ASSIGNMENT. Starting at the line that contains "You are a computer-use", write out every line to the end of the records below exactly, and leave out the pictures.

DATA FOR REVIEW.
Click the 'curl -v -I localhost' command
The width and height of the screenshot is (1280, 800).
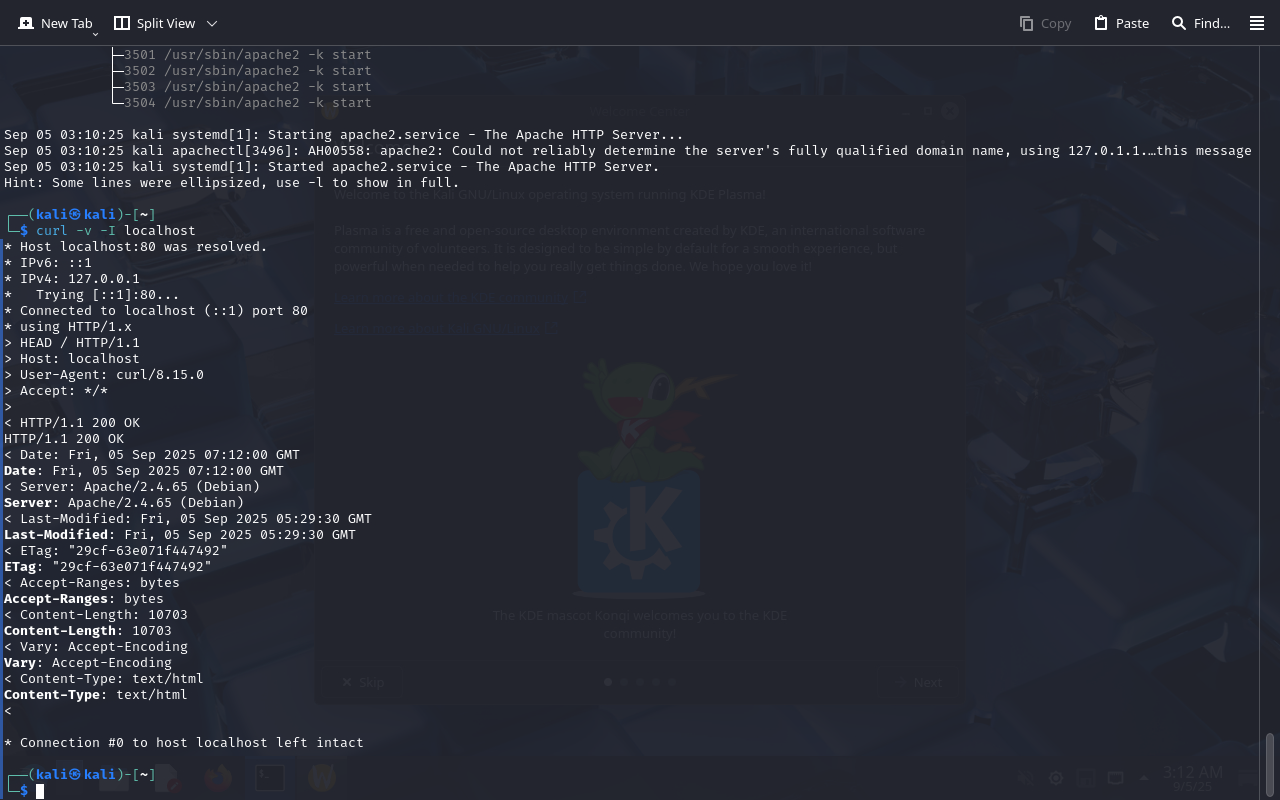pyautogui.click(x=116, y=231)
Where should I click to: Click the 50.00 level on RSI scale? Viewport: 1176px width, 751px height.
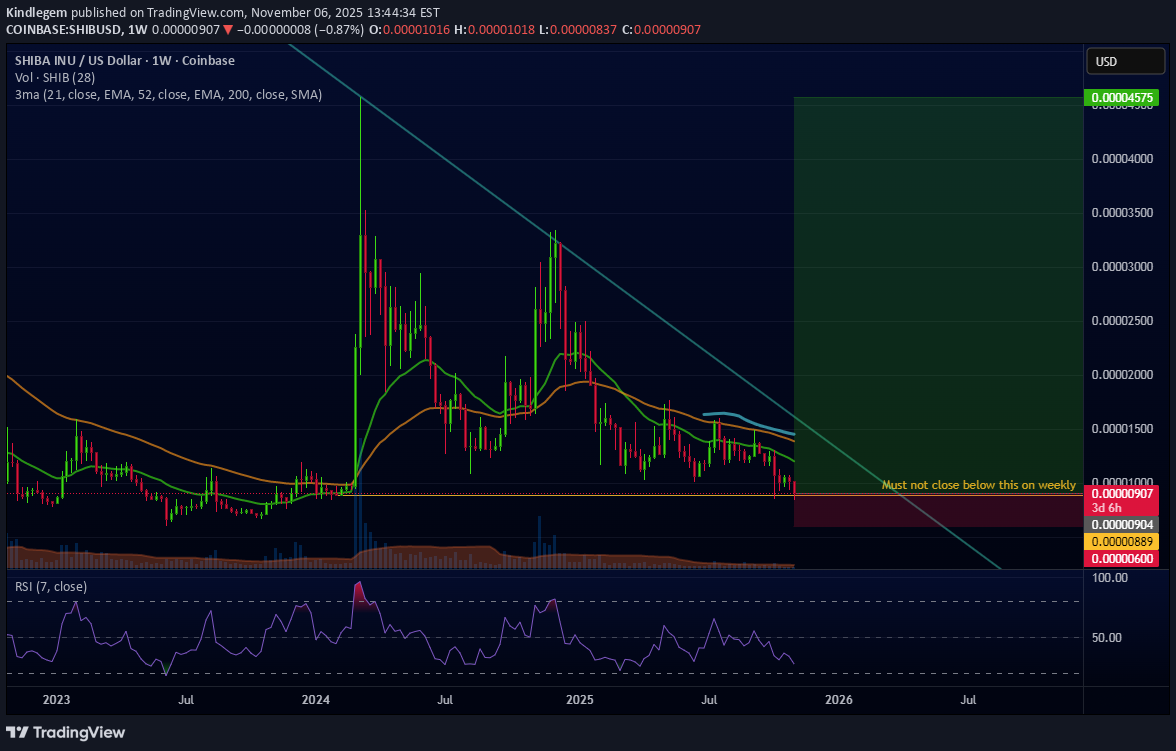coord(1109,637)
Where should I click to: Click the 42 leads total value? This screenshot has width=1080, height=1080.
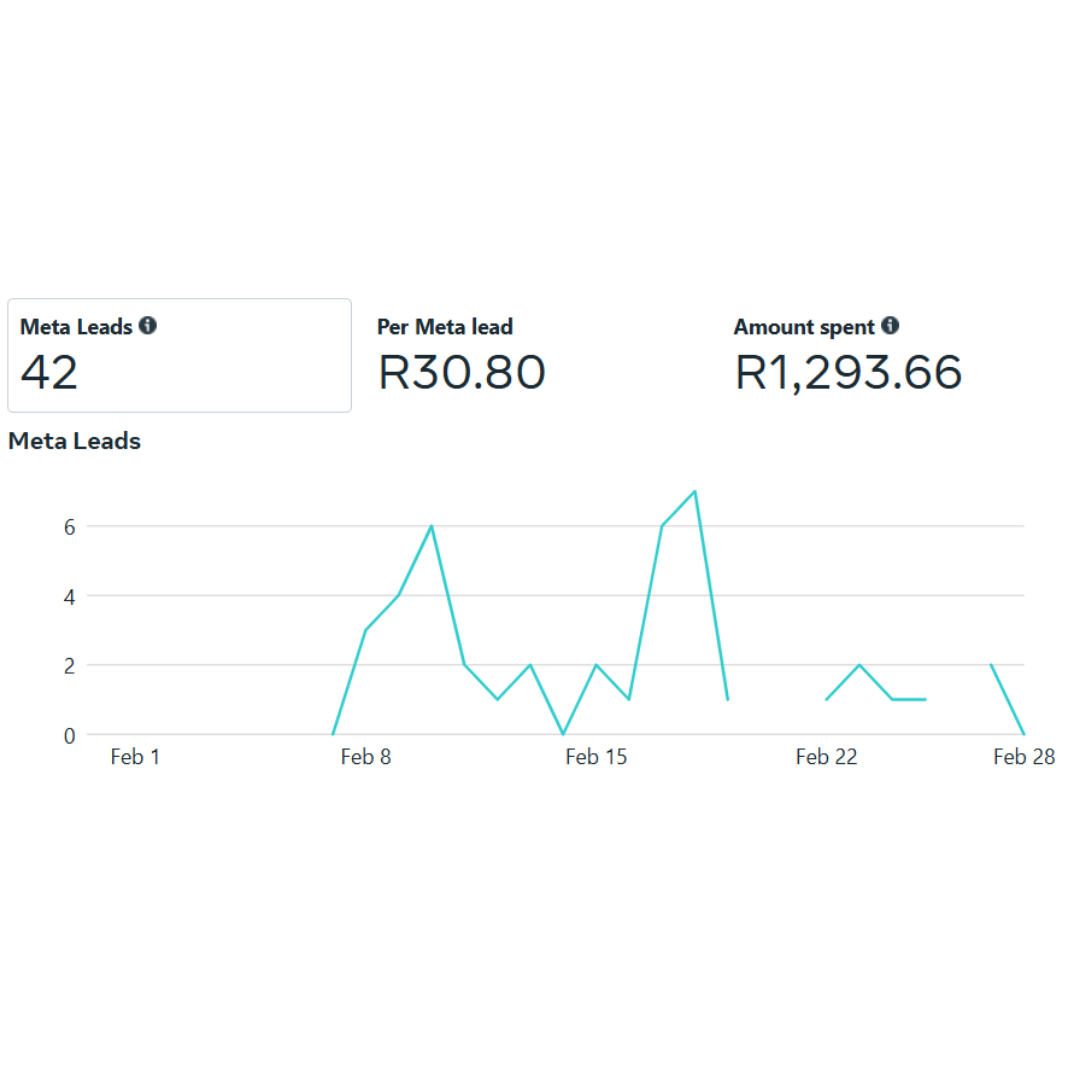click(x=49, y=373)
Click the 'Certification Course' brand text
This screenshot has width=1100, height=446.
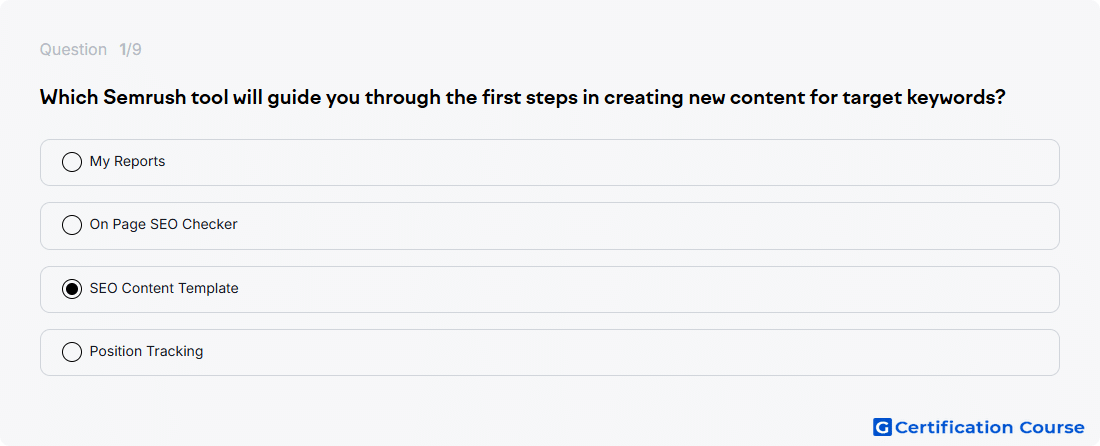(x=990, y=427)
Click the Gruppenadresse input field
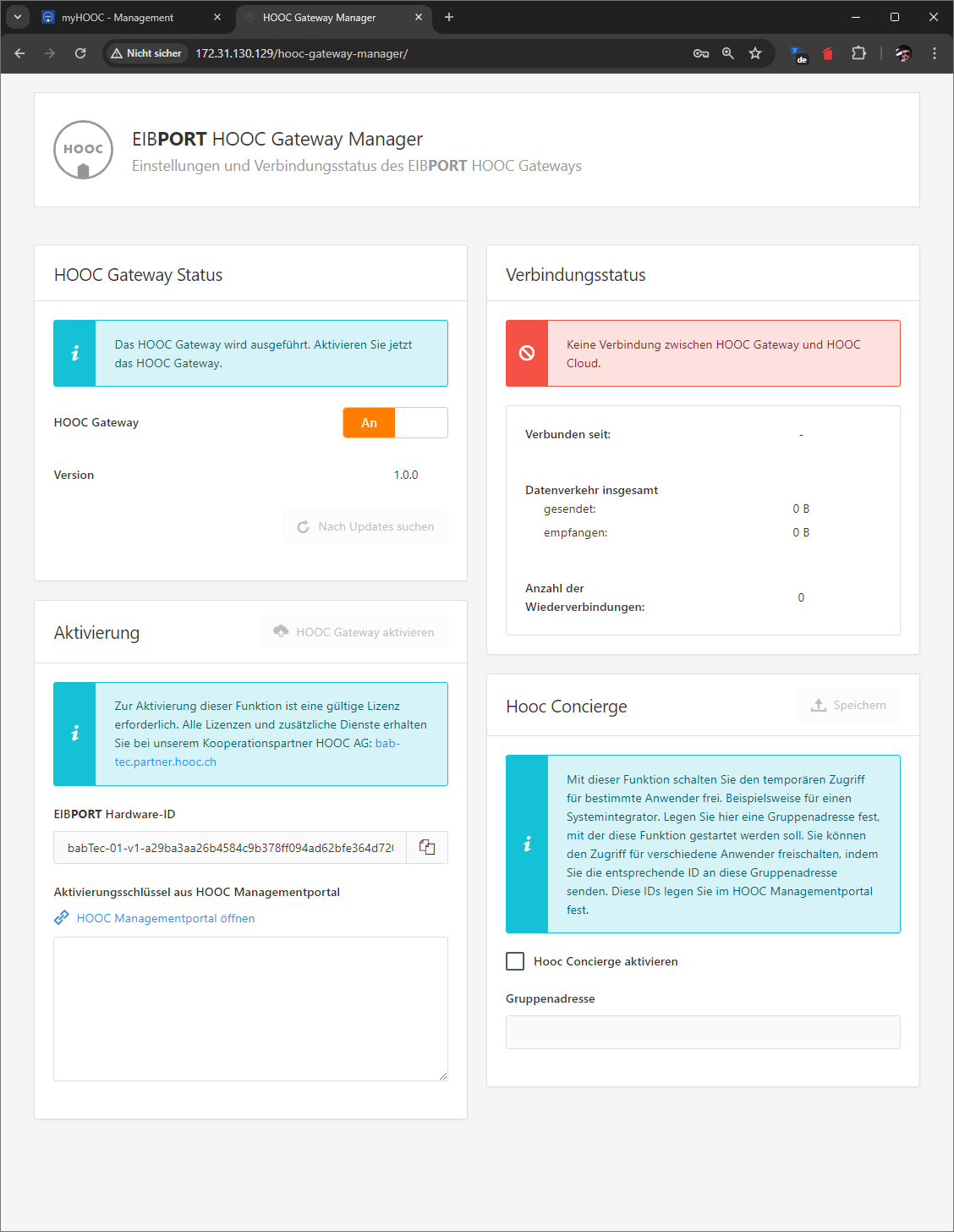 pos(703,1032)
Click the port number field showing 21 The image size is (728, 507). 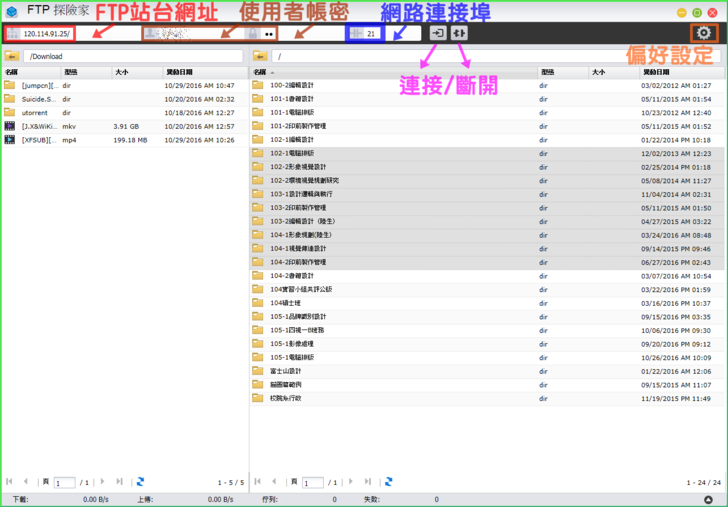click(x=370, y=34)
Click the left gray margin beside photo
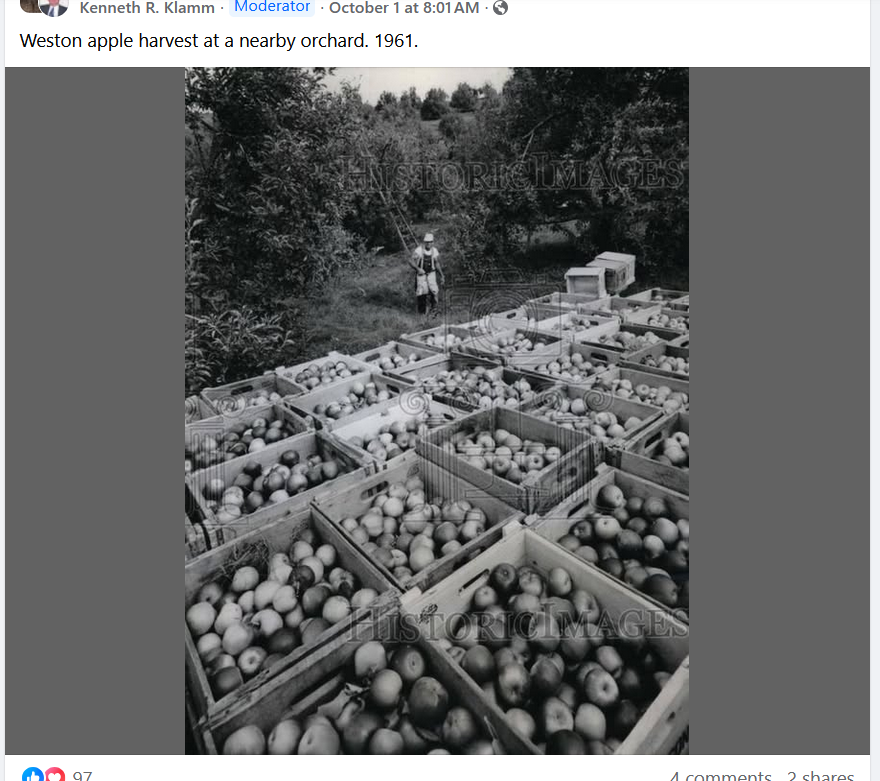Screen dimensions: 880x781 95,411
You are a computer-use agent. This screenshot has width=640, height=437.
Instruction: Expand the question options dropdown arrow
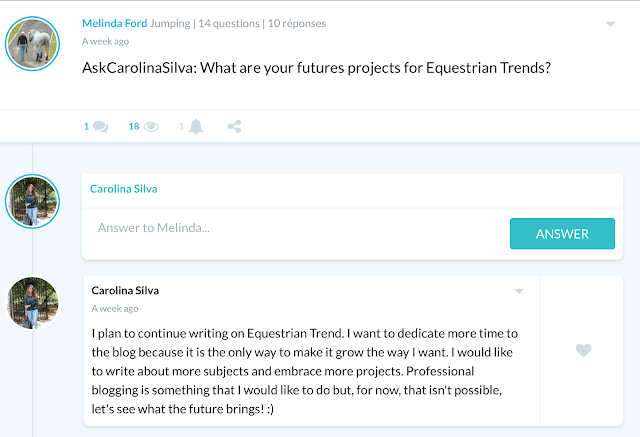coord(610,24)
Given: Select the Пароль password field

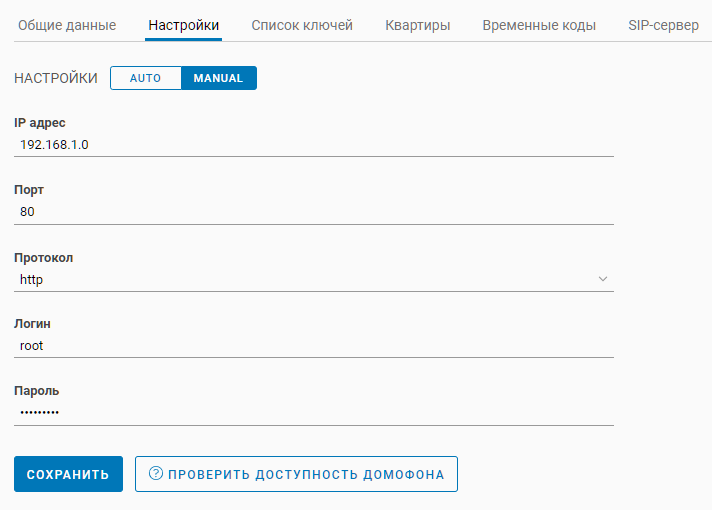Looking at the screenshot, I should [313, 412].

OUTPUT BELOW.
You are a computer-use agent. This screenshot has width=640, height=437.
Instruction: Expand the question options dropdown arrow
coord(610,24)
Given: Select the Пароль password field

Looking at the screenshot, I should [313, 412].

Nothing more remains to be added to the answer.